ABC & CBS Chide Republicans for 'Turning Cold Shoulder' to Obama

Shortly after the House on Wednesday passed President Barack Obama's $825 billion “stimulus” package, ABC and CBS commiserated with Obama over his unsuccessful efforts to woo Republican votes. “Not one Republican voted for it,” ABC anchor Charles Gibson announced on World News with “Rescue Plan” as the on-screen heading, “turning a cold shoulder to the President's appeal for bipartisan support.” Reporter Jonathan Karl fretted: “So much for the President's charm offensive. Today it was all partisan rancor and name-calling.”

CBS reporter Chip Reid related how “the White House says this is a victory for the President, but certainly there is also some disappointment that he worked so hard to get bipartisan support and couldn't get a single Republican vote.” Reid soon chafed over how “Republicans relentlessly attacked the bill despite the President's extraordinary efforts to get bipartisan support.” Katie Couric noted how “the President went up to the Hill to personally appeal to Republicans already,” so, she pleaded, “what more can he do?”

The MRC's Brad Wilmouth corrected the closed-captioning against the video to provide these transcripts of the Wednesday, January 28 stories:

ABC's World News:

CHARLES GIBSON: President Obama's giant $825 billion economic stimulus package cleared its first hurdle today. The House of Representatives passed it – 244 in favor, 188 opposed. Not one Republican voted for it, turning a cold shoulder to the President's appeal for bipartisan support. Jonathan Karl reports from the Capitol tonight.

JONATHAN KARL: So much for the President's charm offensive. Today it was all partisan rancor and name-calling.

REP. DAVID DREIER (R-CA): It is 627 pages long, and that totals $1.18 billion for every single page in this bill.
                
REP. DAVID OBEY (D-WI): -many members behaving like mosquitoes.

REP. JERRY LEWIS (R-CA): Mr.
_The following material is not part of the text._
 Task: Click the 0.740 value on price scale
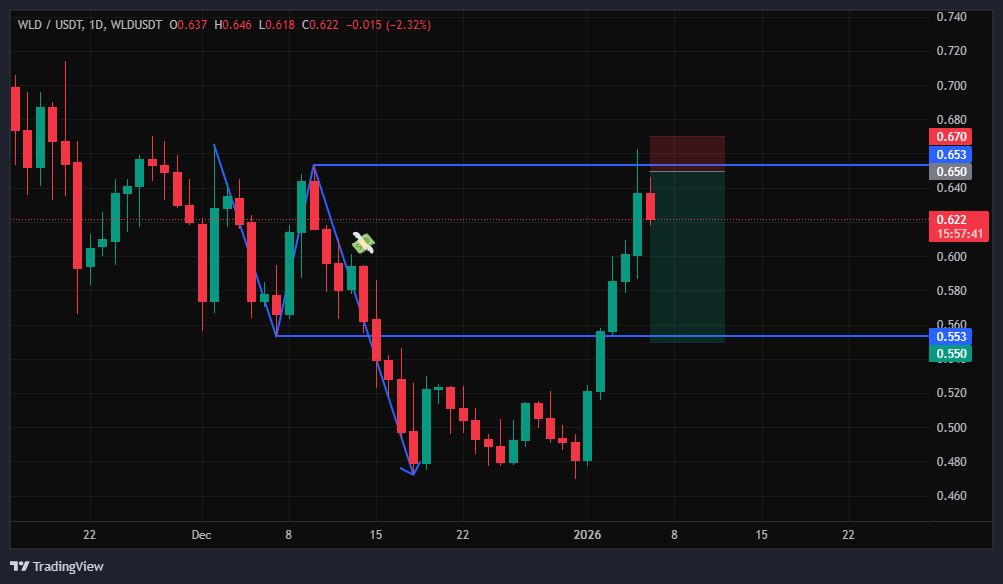(950, 17)
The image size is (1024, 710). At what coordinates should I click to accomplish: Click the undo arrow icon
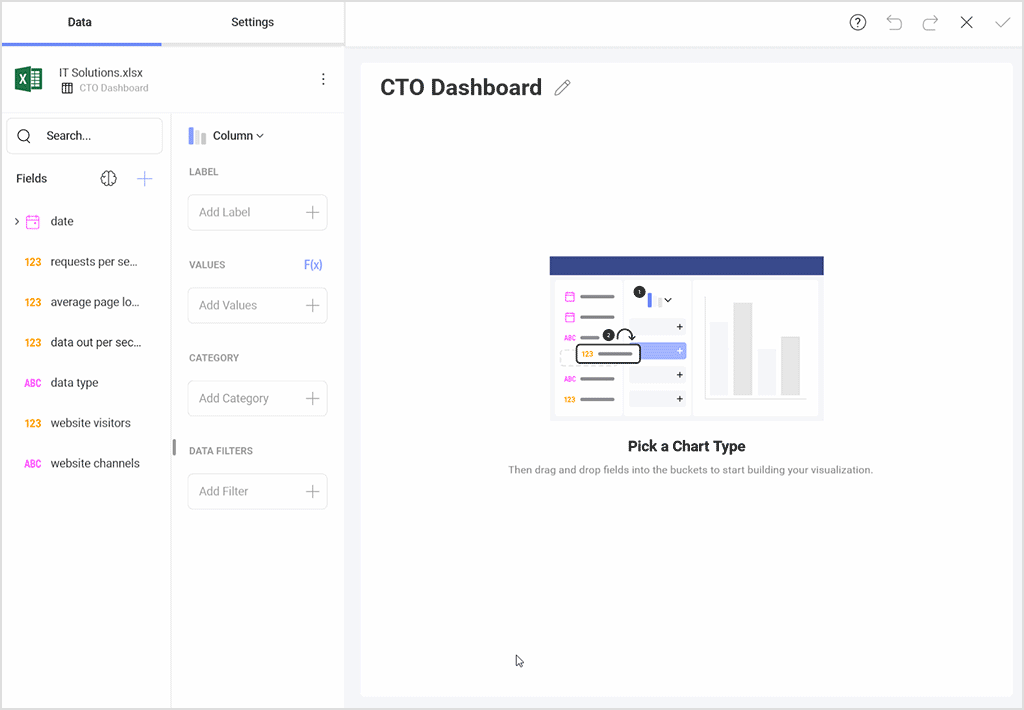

Chairman, I very much appreciate you recognizing this mosquito.
                
REP. MIKE PENCE (R-IN): It's merely a wish list of long-standing liberal Democrat priorities.

KARL: One after another, Republicans lined up in opposition. But Democrats are in charge now, able to pass the largest bill of its kind in history – $825 billion, including $275 billion in tax cuts; $550 billion in new spending, including $43 billion on transportation projects, more than $160 billion on health care, and $150 billion on education, double the entire budget of the Department of Education.

NANCY PELOSI, HOUSE SPEAKER: We are moving the ship of state in a new direction.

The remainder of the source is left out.